(Entries supplied):
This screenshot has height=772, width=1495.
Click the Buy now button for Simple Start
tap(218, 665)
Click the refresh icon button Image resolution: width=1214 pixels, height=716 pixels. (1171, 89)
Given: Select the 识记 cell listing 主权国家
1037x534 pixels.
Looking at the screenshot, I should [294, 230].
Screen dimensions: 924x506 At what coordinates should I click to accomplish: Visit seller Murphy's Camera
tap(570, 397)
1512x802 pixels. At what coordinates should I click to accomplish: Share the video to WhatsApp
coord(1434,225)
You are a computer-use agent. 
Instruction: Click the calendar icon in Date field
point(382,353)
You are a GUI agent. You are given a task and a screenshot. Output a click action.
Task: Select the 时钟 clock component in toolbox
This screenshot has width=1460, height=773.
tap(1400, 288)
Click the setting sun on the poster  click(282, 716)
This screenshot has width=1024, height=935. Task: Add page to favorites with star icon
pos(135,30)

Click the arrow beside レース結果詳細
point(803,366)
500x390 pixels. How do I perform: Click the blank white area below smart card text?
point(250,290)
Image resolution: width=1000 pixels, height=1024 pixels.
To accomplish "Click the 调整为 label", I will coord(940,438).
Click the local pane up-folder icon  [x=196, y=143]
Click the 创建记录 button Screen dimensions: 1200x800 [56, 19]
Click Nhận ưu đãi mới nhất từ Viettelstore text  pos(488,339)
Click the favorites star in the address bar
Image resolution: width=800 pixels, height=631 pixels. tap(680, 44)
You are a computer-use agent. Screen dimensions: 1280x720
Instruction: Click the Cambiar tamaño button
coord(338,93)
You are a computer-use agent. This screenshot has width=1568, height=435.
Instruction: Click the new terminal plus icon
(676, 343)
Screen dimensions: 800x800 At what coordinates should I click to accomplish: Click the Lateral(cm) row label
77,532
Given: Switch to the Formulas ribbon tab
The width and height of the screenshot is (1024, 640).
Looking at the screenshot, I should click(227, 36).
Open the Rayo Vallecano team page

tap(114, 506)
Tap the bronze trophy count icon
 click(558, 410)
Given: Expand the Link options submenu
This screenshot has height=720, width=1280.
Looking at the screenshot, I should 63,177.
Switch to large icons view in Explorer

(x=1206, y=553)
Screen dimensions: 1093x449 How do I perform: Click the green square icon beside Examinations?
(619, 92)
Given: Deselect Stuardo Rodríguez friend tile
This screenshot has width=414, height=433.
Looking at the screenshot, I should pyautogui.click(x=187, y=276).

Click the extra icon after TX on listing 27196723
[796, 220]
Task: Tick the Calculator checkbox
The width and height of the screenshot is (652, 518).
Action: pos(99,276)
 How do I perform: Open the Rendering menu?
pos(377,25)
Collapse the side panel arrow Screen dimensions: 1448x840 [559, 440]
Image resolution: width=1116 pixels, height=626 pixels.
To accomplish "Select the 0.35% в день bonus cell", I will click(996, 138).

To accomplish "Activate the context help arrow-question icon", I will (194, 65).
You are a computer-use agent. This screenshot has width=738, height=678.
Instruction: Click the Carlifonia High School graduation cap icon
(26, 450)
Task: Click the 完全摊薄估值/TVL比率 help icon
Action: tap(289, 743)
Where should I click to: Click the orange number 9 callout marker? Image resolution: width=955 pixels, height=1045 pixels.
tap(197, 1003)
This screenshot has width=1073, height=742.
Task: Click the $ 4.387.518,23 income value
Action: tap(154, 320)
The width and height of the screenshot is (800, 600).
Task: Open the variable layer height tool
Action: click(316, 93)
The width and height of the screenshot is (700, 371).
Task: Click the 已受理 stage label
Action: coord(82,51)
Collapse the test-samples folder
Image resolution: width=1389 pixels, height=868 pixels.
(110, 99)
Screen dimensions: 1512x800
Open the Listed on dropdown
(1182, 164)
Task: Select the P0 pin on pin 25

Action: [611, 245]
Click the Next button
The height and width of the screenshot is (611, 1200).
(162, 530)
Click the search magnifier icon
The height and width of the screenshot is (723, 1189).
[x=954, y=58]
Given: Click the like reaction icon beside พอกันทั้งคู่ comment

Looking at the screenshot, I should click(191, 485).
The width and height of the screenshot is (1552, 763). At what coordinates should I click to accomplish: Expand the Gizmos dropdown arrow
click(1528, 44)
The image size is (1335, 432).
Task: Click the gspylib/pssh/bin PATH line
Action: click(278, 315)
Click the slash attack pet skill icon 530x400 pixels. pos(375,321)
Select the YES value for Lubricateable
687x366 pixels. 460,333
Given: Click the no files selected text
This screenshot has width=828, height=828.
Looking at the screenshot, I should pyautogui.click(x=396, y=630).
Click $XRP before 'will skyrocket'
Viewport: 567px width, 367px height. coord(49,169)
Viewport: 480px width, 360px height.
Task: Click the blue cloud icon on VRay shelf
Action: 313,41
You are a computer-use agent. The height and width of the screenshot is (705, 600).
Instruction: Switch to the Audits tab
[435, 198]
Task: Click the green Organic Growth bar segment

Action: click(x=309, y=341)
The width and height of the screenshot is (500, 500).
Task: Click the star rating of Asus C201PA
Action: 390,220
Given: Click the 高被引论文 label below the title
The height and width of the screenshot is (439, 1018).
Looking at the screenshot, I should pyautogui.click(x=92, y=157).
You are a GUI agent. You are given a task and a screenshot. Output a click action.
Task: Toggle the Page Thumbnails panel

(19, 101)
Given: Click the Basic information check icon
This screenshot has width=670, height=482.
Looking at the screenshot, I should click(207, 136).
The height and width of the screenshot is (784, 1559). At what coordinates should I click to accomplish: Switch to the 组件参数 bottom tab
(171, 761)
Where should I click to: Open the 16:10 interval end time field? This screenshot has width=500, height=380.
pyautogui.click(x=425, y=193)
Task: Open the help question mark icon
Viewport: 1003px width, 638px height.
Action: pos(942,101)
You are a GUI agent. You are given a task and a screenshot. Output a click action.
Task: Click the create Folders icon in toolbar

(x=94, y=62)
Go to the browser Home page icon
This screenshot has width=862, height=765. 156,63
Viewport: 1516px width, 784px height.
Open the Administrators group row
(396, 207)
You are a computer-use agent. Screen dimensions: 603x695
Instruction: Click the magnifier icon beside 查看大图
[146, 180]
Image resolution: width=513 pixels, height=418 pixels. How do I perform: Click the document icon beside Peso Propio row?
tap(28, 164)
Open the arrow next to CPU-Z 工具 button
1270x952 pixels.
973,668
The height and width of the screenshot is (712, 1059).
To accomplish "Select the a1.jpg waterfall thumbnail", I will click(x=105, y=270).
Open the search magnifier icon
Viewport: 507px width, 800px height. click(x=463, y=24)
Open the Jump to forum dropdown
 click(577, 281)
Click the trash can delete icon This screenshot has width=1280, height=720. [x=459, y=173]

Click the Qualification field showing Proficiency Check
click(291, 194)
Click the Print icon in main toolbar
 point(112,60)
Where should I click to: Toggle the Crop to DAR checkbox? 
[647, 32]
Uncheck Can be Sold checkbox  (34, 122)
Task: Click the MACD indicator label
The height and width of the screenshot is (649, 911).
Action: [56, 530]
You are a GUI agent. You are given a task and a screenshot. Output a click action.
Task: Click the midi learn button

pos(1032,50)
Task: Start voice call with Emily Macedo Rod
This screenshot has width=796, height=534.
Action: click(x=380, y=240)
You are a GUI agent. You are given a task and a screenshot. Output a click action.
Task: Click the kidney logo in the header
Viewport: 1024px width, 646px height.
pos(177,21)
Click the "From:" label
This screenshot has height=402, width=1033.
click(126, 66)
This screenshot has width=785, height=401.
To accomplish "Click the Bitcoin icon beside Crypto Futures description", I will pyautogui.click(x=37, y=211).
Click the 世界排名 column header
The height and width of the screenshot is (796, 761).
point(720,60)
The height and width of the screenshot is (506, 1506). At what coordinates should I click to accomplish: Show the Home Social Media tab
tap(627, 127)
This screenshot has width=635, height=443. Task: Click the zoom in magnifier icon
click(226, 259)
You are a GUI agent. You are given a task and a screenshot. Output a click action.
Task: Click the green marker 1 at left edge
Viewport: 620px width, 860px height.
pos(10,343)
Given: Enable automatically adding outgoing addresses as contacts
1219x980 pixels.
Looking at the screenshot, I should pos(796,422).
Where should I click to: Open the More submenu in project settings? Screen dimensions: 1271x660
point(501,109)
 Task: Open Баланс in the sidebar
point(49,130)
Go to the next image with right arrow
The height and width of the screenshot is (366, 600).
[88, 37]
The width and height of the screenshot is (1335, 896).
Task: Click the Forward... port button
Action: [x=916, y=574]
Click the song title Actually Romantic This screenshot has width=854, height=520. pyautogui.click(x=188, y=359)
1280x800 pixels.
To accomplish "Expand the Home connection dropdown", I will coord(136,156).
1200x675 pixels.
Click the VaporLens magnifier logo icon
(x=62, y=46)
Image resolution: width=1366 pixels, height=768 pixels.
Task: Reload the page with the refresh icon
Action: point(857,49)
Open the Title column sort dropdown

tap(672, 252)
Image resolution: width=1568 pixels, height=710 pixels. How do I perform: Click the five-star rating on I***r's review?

(Aim of the exercise): Taking the records from the top, repeat each line exactly until you have repeated the line that contains "Given: Select the 识记 cell listing 主权国家".

(Solution for this problem):
This screenshot has height=772, width=1495.
Click the Buy now button for Simple Start
tap(218, 665)
Click the refresh icon button Image resolution: width=1214 pixels, height=716 pixels. (1171, 89)
Given: Select the 识记 cell listing 主权国家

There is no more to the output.